_Tarefas a fazer:_
A: Responda às perguntas com base no texto sobre a coletânea de Machado de Assis.
(i) Quem organizou a coletânea "Na arca: Machado de Assis e os animais"?
(ii) Segundo o burro que explica o que acontecerá quando forem vendidos, para onde os burros passarão naturalmente?
(iii) Em que data foi publicada a crônica "Conversa de burros"?
B: Transforme em lista o parágrafo do texto sobre a coletânea de Machado de Assis que começa com "Cães impetuosos, cavalos rebeldes". Mantenha os fatos principais.

_Texto para leitura:_

╔══

Cães impetuosos, cavalos rebeldes e outros bichos irônicos, sofridos e sabidos saltam das páginas de “Na arca: Machado de Assis e os animais”, coletânea de escritos machadianos organizados por Fabiane Secches e Maria Esther Maciel. Em bela edição da Fósforo, com capa dura e ilustrações de Gê Viana, o livro reúne narrativas avulsas (algumas bem conhecidas, como “Conto alexandrino” e “A causa secreta”) e crônicas publicadas ao longo de quatro décadas na segunda metade do século 19. Nelas encontramos deliciosas achados como a história do homem que consegue escutar o diálogo entre dois burros (“o da esquerda e o da direita”), inicialmente ressabiados com a implantação dos bondes elétricos.

“De repente ouvi vozes estranhas, pareceu-me que eram os burros que conversavam. Inclinei-me (ia no banco da frente); eram eles mesmos (...).

– O bond elétrico apenas nos fará mudar de senhor.

– De que modo?

– Nós somos bens da companhia. Quando tudo andar por arames, não somos já precisos, vendem-nos. Passamos naturalmente às carroças.

– Pela burra de Balaão! exclamou o burro da esquerda. Nenhuma aposentadoria? Nenhum prêmio? Nenhum sinal de gratificação? Oh! Mas onde está a justiça deste mundo?

(“Conversa de burros”, 16/10/1892)

╚══

_Dados fornecidos:_
╔══

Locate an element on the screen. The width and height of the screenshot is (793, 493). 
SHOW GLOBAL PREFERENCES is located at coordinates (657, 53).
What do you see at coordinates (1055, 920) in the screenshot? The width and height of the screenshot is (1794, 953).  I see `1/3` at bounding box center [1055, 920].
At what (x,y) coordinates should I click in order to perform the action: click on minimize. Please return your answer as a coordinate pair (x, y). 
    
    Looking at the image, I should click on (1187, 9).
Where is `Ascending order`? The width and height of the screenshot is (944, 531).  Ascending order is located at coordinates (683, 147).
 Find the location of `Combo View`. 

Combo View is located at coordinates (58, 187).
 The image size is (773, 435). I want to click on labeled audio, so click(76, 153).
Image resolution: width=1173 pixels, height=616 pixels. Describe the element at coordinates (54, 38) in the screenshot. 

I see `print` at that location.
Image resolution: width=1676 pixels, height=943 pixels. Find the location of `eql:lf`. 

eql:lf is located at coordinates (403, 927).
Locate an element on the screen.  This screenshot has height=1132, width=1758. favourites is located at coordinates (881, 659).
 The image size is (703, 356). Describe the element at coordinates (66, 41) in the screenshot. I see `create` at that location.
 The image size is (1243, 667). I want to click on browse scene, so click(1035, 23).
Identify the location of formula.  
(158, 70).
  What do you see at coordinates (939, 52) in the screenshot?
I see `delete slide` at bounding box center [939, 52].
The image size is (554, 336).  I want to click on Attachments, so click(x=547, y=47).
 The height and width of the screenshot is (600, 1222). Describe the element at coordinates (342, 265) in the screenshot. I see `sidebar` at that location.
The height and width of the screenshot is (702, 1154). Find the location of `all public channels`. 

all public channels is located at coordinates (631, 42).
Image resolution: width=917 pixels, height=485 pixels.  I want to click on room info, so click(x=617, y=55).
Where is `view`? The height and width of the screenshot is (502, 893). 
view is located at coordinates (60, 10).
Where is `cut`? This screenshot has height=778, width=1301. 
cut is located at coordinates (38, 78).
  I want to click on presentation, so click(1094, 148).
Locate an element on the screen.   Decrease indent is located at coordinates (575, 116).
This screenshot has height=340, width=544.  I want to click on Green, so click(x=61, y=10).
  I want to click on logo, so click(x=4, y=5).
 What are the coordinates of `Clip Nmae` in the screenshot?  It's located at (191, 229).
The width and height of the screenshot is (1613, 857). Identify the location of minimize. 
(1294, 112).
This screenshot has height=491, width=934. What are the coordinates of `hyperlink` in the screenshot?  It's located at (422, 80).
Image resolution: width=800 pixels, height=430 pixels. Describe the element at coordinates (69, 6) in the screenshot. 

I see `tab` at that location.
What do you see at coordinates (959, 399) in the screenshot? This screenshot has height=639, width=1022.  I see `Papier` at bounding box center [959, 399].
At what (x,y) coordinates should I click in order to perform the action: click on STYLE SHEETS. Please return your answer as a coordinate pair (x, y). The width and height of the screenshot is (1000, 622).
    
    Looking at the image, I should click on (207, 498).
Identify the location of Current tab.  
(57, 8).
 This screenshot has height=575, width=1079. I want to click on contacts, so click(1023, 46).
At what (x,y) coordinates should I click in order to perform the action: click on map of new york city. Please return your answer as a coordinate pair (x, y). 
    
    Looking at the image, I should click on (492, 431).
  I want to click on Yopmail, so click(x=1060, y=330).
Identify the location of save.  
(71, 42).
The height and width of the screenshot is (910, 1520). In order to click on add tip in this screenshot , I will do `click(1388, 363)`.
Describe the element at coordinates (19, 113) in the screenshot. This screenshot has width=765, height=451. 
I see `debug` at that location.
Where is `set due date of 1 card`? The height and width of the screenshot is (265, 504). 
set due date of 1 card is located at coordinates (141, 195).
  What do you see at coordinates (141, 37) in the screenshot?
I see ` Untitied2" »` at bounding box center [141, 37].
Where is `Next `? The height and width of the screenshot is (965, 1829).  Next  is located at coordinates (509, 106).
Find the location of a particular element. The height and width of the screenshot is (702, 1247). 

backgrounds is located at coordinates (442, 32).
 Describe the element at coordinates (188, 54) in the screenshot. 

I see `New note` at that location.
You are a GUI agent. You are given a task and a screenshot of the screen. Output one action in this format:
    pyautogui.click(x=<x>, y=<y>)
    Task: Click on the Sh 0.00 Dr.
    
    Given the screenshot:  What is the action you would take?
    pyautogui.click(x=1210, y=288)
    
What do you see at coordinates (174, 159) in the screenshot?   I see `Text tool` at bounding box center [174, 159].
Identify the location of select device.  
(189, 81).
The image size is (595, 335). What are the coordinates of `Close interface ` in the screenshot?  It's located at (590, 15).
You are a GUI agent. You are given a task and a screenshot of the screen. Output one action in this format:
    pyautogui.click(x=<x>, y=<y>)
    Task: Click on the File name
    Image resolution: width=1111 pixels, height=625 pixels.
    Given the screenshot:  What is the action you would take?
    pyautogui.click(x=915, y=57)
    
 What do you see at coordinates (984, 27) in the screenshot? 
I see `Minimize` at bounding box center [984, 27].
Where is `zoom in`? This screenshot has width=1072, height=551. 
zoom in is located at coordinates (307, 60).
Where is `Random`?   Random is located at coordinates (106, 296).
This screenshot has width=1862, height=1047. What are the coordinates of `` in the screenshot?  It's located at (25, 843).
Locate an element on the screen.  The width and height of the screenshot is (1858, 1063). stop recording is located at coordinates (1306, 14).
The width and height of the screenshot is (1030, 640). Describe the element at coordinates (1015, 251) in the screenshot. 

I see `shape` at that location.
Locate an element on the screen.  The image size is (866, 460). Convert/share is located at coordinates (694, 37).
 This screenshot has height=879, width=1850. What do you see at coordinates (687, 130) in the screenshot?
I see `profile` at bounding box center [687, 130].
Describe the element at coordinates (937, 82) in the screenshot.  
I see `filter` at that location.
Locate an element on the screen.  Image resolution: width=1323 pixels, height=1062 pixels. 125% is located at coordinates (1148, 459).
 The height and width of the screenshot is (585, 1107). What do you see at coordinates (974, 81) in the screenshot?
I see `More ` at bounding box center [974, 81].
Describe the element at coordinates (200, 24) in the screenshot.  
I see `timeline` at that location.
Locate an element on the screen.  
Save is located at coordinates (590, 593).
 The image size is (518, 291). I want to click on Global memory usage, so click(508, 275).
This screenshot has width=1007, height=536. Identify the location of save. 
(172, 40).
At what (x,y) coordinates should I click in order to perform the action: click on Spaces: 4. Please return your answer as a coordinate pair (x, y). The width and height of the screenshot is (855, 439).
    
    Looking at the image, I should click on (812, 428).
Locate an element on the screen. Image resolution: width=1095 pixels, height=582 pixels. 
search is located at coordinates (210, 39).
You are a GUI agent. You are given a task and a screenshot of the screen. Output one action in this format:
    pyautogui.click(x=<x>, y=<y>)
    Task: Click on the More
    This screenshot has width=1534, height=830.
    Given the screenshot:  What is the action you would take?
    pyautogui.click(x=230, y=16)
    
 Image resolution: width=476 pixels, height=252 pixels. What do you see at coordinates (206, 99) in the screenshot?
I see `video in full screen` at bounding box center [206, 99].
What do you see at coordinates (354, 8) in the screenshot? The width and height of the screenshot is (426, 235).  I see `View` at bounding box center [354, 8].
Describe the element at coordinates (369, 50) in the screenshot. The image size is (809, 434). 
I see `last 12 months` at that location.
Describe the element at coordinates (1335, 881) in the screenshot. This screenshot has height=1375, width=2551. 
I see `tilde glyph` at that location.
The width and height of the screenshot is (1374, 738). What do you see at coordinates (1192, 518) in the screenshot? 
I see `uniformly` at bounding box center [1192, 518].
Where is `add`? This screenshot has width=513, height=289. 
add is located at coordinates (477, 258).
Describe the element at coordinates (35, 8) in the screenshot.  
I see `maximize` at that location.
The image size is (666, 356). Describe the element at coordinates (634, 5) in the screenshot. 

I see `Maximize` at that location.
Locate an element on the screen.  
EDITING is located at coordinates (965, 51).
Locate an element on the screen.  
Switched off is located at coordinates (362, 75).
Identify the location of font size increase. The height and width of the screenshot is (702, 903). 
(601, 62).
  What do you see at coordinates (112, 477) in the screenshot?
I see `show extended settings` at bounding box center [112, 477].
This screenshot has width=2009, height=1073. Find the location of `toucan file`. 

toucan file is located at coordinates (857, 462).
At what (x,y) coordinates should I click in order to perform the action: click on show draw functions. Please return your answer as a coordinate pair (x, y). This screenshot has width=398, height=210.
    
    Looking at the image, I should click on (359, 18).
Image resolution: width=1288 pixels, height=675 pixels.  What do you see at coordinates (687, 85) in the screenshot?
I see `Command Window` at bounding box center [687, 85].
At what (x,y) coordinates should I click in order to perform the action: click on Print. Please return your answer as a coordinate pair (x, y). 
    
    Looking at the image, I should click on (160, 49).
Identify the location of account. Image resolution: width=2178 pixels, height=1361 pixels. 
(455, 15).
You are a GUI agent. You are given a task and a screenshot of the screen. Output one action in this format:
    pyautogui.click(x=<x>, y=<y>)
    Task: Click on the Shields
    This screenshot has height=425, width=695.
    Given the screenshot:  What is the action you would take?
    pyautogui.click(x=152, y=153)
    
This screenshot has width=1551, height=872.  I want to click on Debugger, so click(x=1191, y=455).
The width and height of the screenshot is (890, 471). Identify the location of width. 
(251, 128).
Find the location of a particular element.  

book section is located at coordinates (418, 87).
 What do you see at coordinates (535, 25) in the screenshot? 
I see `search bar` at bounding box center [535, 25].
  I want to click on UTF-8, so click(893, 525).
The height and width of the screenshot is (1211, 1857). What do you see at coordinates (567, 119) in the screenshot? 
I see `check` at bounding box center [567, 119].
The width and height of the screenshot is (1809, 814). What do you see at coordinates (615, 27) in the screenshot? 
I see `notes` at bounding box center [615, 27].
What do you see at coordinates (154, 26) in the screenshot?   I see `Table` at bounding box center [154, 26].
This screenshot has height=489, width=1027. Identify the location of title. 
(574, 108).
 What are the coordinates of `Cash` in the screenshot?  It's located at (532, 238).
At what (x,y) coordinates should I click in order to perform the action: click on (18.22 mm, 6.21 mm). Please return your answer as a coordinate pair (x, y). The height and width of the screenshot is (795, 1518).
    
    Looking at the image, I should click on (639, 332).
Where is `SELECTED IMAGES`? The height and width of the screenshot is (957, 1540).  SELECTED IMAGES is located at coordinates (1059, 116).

╚══

_Respostas das tarefas:_
A:
(i) Fabiane Secches e Maria Esther Maciel.
(ii) Às carroças.
(iii) Em 16/10/1892.

B:
- Obra: "Na arca: Machado de Assis e os animais", coletânea de escritos machadianos.
- Organização: Fabiane Secches e Maria Esther Maciel.
- Edição: Fósforo, com capa dura e ilustrações de Gê Viana.
- Conteúdo: narrativas avulsas, entre elas "Conto alexandrino" e "A causa secreta", e crônicas publicadas ao longo de quatro décadas na segunda metade do século 19.
- Personagens: cães impetuosos, cavalos rebeldes e outros bichos irônicos, sofridos e sabidos.
- Destaque: a história do homem que consegue escutar o diálogo entre dois burros, inicialmente ressabiados com a implantação dos bondes elétricos.